Exercise instructions: How many lines in the entries below contain the string "This"? Reply with the number alone.

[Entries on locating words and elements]
"""

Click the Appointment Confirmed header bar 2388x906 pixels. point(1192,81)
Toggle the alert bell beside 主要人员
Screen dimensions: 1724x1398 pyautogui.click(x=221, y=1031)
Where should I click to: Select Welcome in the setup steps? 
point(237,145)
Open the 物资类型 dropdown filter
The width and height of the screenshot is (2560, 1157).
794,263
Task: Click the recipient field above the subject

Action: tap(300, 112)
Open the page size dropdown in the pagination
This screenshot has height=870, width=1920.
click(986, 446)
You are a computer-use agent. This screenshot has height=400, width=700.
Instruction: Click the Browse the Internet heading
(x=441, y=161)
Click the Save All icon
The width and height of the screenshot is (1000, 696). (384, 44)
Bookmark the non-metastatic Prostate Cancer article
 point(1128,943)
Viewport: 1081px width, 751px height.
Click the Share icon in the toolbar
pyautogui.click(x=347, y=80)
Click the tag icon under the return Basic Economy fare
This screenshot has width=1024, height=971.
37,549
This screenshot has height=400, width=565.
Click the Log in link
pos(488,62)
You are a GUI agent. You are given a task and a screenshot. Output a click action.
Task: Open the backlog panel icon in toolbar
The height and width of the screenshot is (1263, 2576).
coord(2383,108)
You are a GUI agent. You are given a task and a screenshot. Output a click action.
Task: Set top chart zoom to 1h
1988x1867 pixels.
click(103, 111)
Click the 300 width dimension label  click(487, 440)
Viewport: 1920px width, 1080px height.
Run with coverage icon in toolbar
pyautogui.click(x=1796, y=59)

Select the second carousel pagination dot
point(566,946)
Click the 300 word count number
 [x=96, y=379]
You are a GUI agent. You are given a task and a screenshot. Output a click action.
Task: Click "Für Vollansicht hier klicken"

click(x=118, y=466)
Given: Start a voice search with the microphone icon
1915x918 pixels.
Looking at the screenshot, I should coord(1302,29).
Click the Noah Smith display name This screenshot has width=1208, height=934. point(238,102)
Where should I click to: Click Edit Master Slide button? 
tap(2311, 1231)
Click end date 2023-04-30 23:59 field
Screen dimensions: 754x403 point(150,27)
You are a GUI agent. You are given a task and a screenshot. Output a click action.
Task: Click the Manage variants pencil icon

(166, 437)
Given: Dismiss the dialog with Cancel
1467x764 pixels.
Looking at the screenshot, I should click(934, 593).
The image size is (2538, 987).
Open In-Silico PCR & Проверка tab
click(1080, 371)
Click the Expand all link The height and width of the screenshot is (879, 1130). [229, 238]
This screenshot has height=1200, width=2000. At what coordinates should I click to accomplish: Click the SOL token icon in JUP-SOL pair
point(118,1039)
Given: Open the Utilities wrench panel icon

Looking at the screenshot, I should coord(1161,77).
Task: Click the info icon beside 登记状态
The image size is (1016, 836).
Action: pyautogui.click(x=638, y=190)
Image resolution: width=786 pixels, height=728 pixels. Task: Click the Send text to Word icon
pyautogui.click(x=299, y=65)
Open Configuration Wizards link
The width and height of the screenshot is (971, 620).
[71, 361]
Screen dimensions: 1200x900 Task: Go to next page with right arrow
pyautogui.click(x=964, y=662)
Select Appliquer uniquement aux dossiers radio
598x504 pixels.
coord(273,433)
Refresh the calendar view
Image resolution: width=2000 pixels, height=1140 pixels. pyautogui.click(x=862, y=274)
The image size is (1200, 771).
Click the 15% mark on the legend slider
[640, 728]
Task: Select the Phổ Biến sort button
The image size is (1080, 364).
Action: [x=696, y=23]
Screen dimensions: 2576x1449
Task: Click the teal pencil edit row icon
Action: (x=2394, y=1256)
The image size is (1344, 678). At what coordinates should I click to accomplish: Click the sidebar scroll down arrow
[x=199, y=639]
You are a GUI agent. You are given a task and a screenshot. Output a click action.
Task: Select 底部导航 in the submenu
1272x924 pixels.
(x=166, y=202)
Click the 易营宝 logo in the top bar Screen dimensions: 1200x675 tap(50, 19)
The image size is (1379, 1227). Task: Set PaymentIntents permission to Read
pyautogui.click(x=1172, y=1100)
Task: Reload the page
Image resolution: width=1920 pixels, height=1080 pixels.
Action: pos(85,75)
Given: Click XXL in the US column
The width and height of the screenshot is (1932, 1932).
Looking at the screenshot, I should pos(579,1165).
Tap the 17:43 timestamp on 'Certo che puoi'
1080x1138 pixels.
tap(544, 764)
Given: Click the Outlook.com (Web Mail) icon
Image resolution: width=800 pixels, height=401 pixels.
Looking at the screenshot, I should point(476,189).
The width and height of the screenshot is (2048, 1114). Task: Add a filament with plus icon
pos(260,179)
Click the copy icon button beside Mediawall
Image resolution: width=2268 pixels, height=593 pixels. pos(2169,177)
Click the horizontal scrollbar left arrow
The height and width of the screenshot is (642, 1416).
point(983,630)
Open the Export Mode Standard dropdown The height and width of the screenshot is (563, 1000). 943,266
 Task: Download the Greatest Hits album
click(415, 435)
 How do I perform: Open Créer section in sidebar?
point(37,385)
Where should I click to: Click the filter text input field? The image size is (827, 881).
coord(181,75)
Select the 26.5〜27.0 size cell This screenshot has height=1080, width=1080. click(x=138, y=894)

"""

Exercise response: 7